The 5/0 ‘Tournament Circle’ from UK Hooks is well suited to this method of pollacking. I also love the chemically-sharpened Mustad Big Gun, in about a 2/0, though it is a pretty beefy hook in terms of the wire, but with a wickedly curved, razor-sharp point that gets your pollack in the jaw more often than not. This is important as I am a firm believer in returning the bigger fish, to leave the breeding population intact.
If I hook a granddaddy pollack, one of the biggest thrills is grabbing a trophy shot or two, then watching him swim off with a contemptuous flick of his tail, back to terrorise the local sandeel population!
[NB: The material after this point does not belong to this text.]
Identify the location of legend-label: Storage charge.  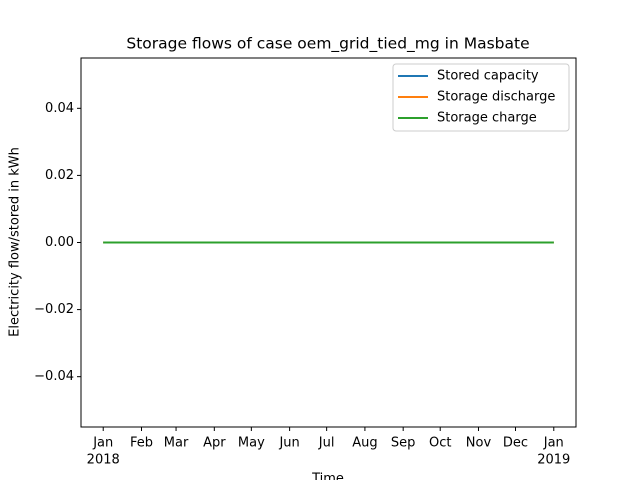
(487, 118).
My preference is to fish the sliding float from an anchored boat – you can do it on the drift but if the boat is moving at any sort of speed, you will tend to find the float rides up the line and fishes shallower than you want it to. At anchor, with the tide running hard, sometimes you can just drop it straight over the stern – and what a thrill it can be if a biggie takes while it’s still close by and you can see that big old float zip underwater at a rate of knots then just stop a few feet sub-surface!
Usually, though, I work out which way the tide is running and cast the float uptide, parallel to the anchor rope, then let it describe an arc round the back of the boat. That covers more water, but you have to bring it in once it’s begun to hold in one position, otherwise the float slides up the line, the bait rises in the water, and before long some pesky seagull has spied it and started madly apple-ducking!
Bait preferences
Bait-wise, live sandeel is the bee’s knees – though up here we would go pollack fishing maybe twice a year if we relied on catching launce – but good quality frozen sandeel isn’t half bad either. Mackerel strip is a routine offering, with red rag a close second. Rag comes into its own when there are just too many bait-grabbing mackerel about. That said, mackerel belly doesn’t seem to interest coalfish so much, so if it’s coalies that are the problem, belly strip will be hot, red rag not.
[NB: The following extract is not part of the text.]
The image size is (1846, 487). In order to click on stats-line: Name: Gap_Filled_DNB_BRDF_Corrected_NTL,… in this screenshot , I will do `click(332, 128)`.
A tip here is to use belly strip of mackerel- this may seem to be just another bit of a fish flesh, but believe me, it’s the prime cut where pollack are concerned. Whereas mackerel is generally a ‘scent’ bait, the silvery belly strip is all about flutter and movement. That’s why – though you would change a normal mackerel bait frequently – if your belly strip is moving just right you might use the same piece all day, as the scent is a very poor secondary consideration to the movement.
Only the very central part of the belly should be used for best results as the flesh thickens up considerably away from that area, though when short on bait I’ve found that standing (lightly!) on a thicker bit so it is partially mashed will make it work far better… hey, it works for me!
If it’s one of those days where there are pollack galore and bait supplies are very limited, try shallow filleting the sides off a mackerel, maybe 3mm deep – it won’t be as neat as proper belly strip unless you’re a surgeon, but it will still catch.
One final tip – hang on as late into the evening as you can – for the biggest, baddest pollack in the pond usually plucks up the courage to bite just as the sun slips over the horizon!